The first and top-most class is Quos, as in status quo, as in normal humans. They can have mutations which in this setting are treatable and can be reversed or at least controlled with medicine or genetic therapy.

The second class below them are mutants – their name probably the most obvious in its description - as in humans who’s become irreversibly mutated to the point that it has made them into something less then normal/human. That’s where you get these anthropomorphic characters such as my main dame Molly Lusc, whos half-human, half-seal.

Quasi is not a class in of itself, it is something mutants call a Quo human who’s been inflicted with a treatable mutation or mutations, referring to how that normal human isn’t that far off from being a mutant, being one of their own. The word Quasi being French for “seemingly, but not really” or “almost”.

The third class below Mutants are the Biomorphs. Little humanoid creatures that are largely placed in society as a servant class of sorts, having once been organs inside someone’s body which mutated, became sentient and bursted out of that someone’s body – alien xenomorph style – killing the host in the process (though the host usually dies before they exit the body). The name biomorph referring to how they have bodily form which were once part of the biology of someone else.

And the fourth and bottom-most of the classes are the poor, poor Morphless.

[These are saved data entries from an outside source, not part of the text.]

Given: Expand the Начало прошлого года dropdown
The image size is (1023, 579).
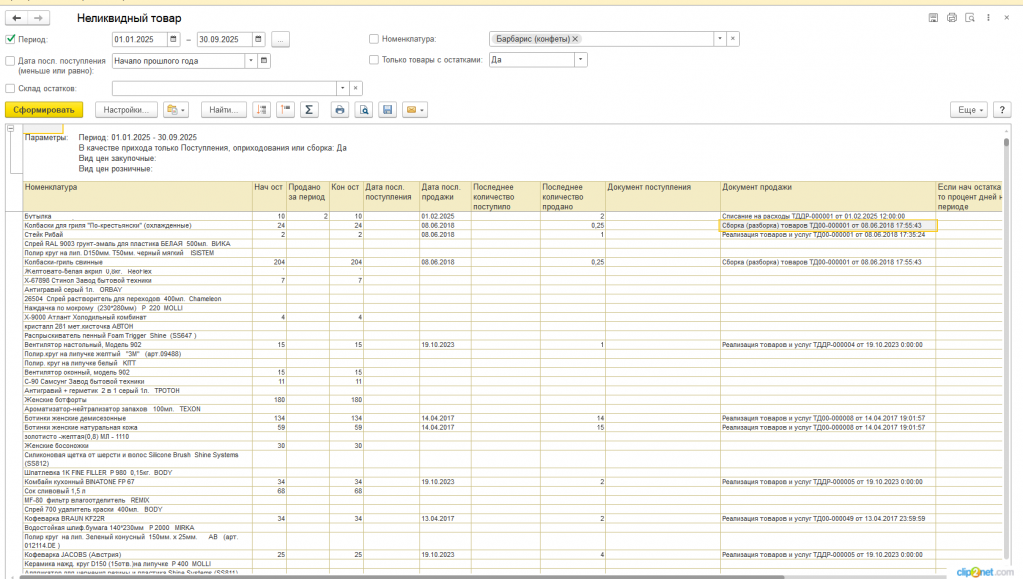Looking at the screenshot, I should coord(251,61).
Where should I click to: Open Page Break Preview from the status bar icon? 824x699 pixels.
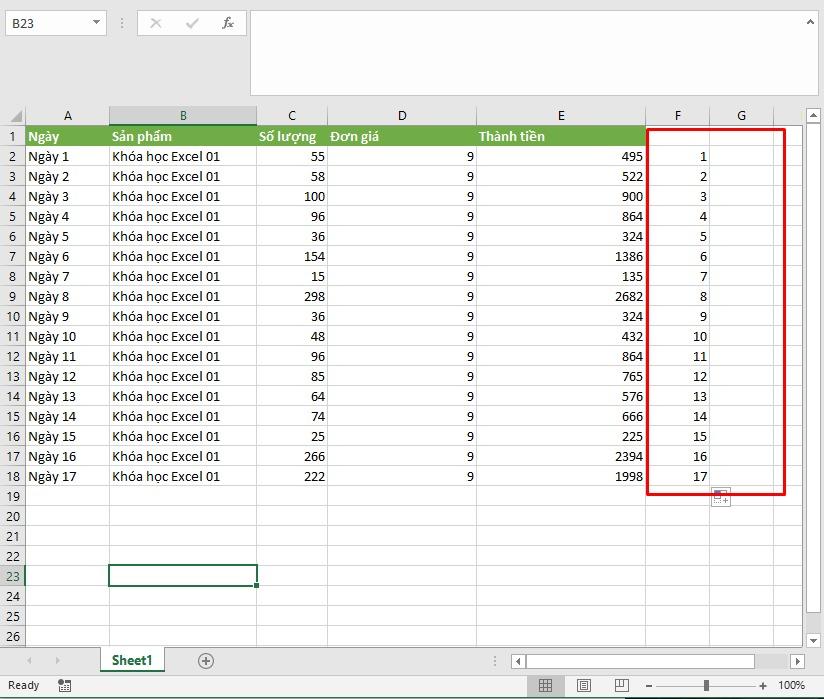(621, 685)
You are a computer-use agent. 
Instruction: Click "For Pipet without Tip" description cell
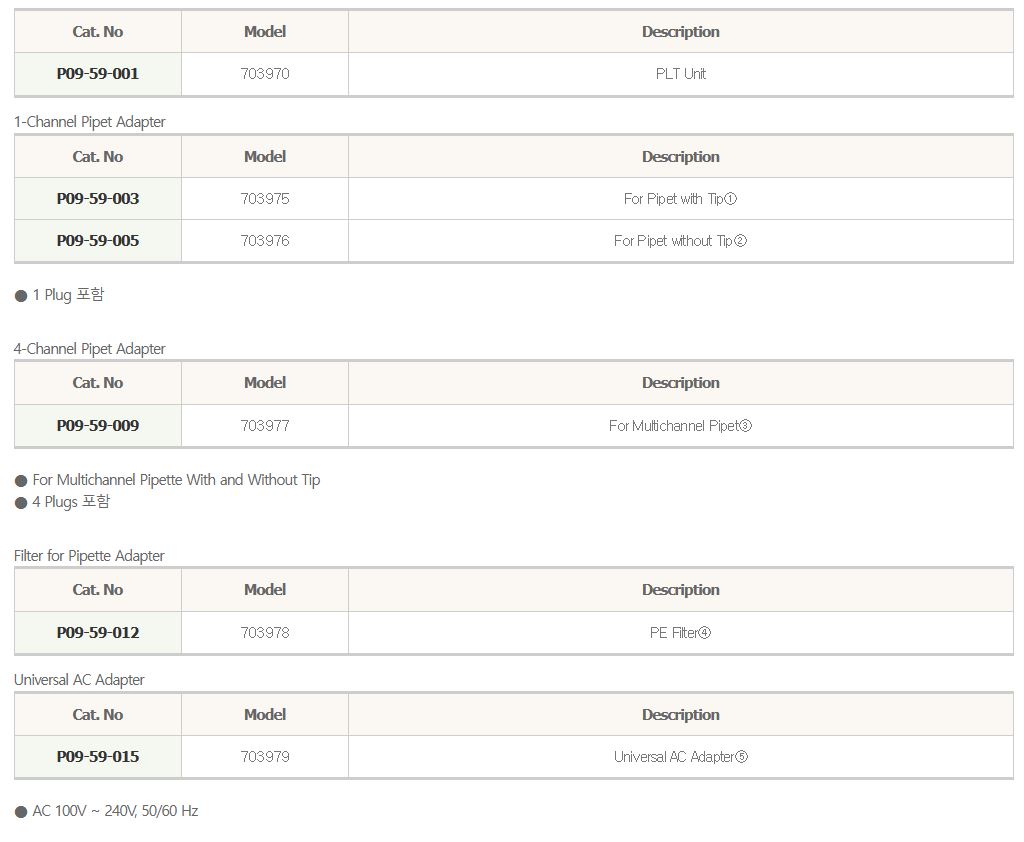tap(680, 241)
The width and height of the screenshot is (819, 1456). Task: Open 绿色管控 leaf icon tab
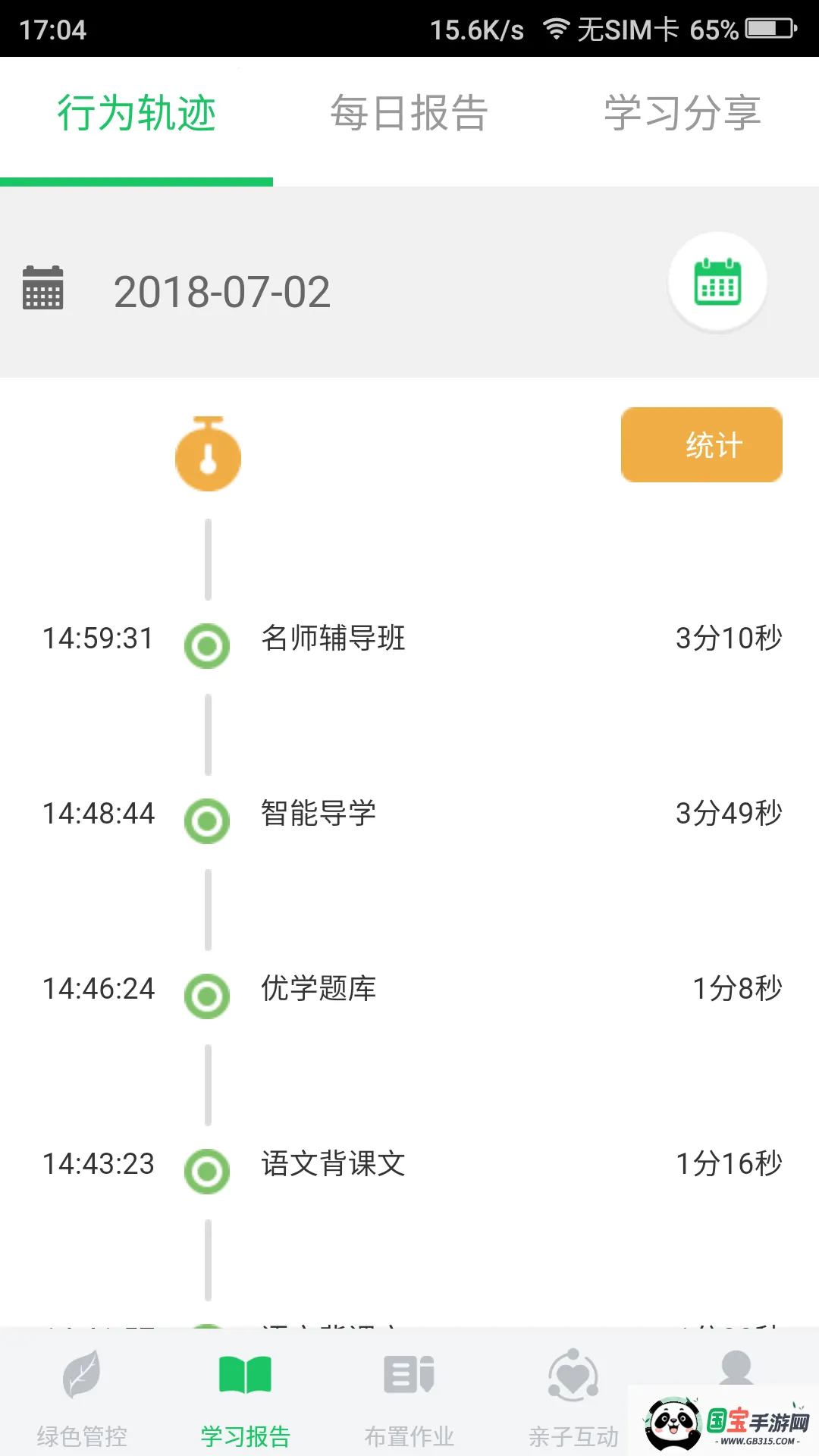[82, 1375]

Humans who’ve become so overwhelmingly and irreversibly mutated that they are just an incomprehensible mass of limbs and features, one of the most Lovecraftian-looking things you’ll encounter in this setting. The name Morphless describing how they are beings without a clear and cohesive bodily form.

Besides these you also have the strange-looking and bizarrely intelligent creatures of the setting that make up its local ecology called Grotesques, named so for being strange-looking and bizarrely intelligent. Imsies who are these mysterious, teeny-tiny, fairy-like peoples who’s name derives from the word im-material, referring to their powers – which the Imsies themselves call their Im - being out of something non-physical.

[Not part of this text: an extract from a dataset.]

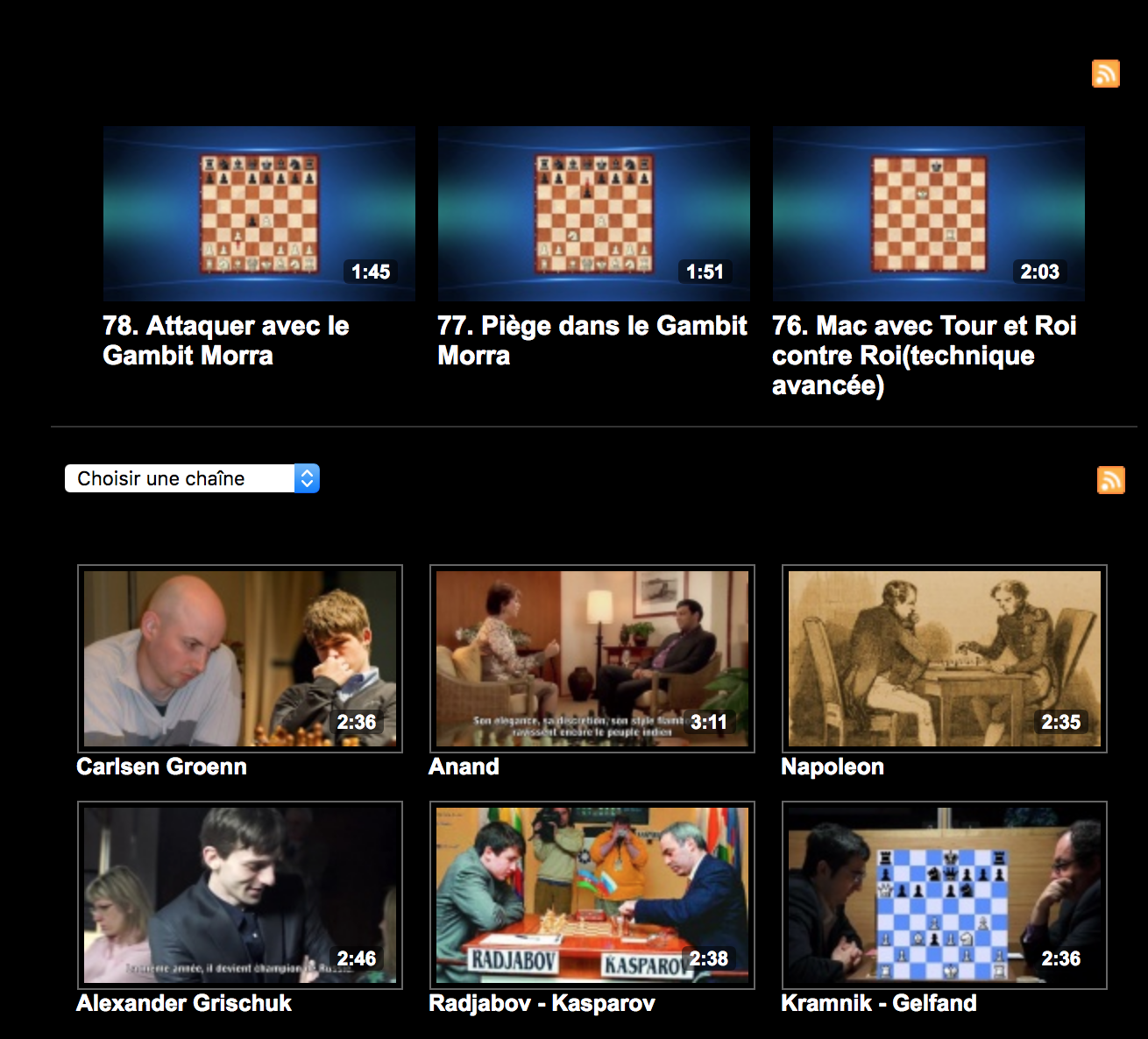Play the Kramnik - Gelfand video thumbnail

click(945, 895)
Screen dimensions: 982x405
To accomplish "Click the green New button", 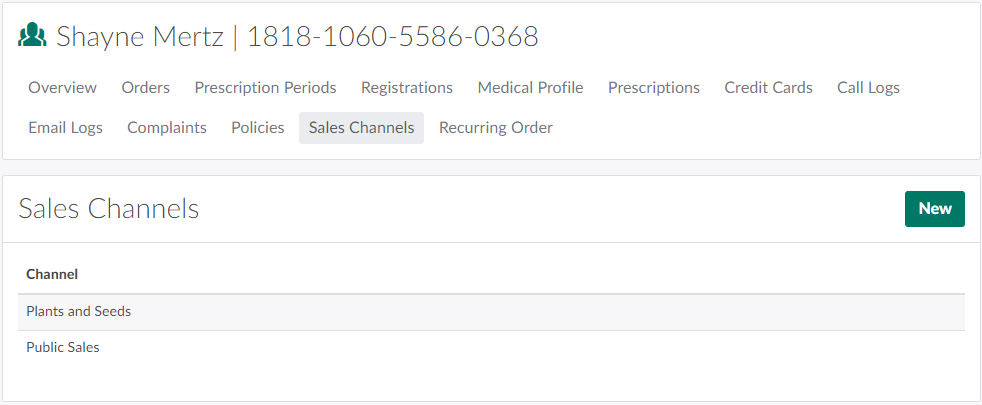I will tap(934, 209).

The Amokterias, or Amoks for short, which are ghostlike micro-organisms, their name Amok referring to how they are these spirits running wild all over the place, combined with teria from the word bac-teria to describe their form and nature scientifically. Their immaterial power called Am by the Imsies, some of them worshipped and reffered to as God-Amoks by the Imsies.

These are some examples of how I try to make the names I use in my writing descriptive, while also carrying a “zang” to them that really jives with the setting. So, I’m curious to hear if any of you guys engage in the same sort of wild concoction of words to give your stuff that distinct, and at the same time recognizable, naming that makes your setting and/or story arc what it is.

Comments down below. Have a good Sunday.

comment

anonymous?

marcorossi at 4:28AM, June 24, 2024

Thinking about it, I have three charachters named Stelo, Vespera and Mateno (these are esperanto words). Can anyone get the reference?

EssayBee at 7:02PM, June 23, 2024

I love wordplay and use it frequently. A few obvious and not-so-obvious names are the jokester necromancer Happy Medium in Dude in Distress and the dual cities Atro City and Monstro City in Fusion (her universe's versions of Gotham and Metropolis).

PaulEberhardt at 3:00PM, June 23, 2024

I sometimes choose names according to their original meaning, using sites like behindthename.com , but most of the time I just go for the sound, as if I wanted to write song lyrics. Does it have a nice ring to it? Does it sound clunky? Do people have a bias with the name? In some cases I like to use that to create a jarring contrast with the character's appearance and personality for comedic effect.

InkyMoondrop at 8:59AM, June 23, 2024

Names in Blessed Days sometimes indicate the special powers people have. Reyes - eyes, Grace - empathy, M. Esmer - mind control, Yume - dream inducement. Other times, names indicate paths characters' lives are taking or their nature, like Echo or Ephemera. But most of the time, names are just names. In Mirage, most character names are anagrams, directly referring to artists in filmmaking.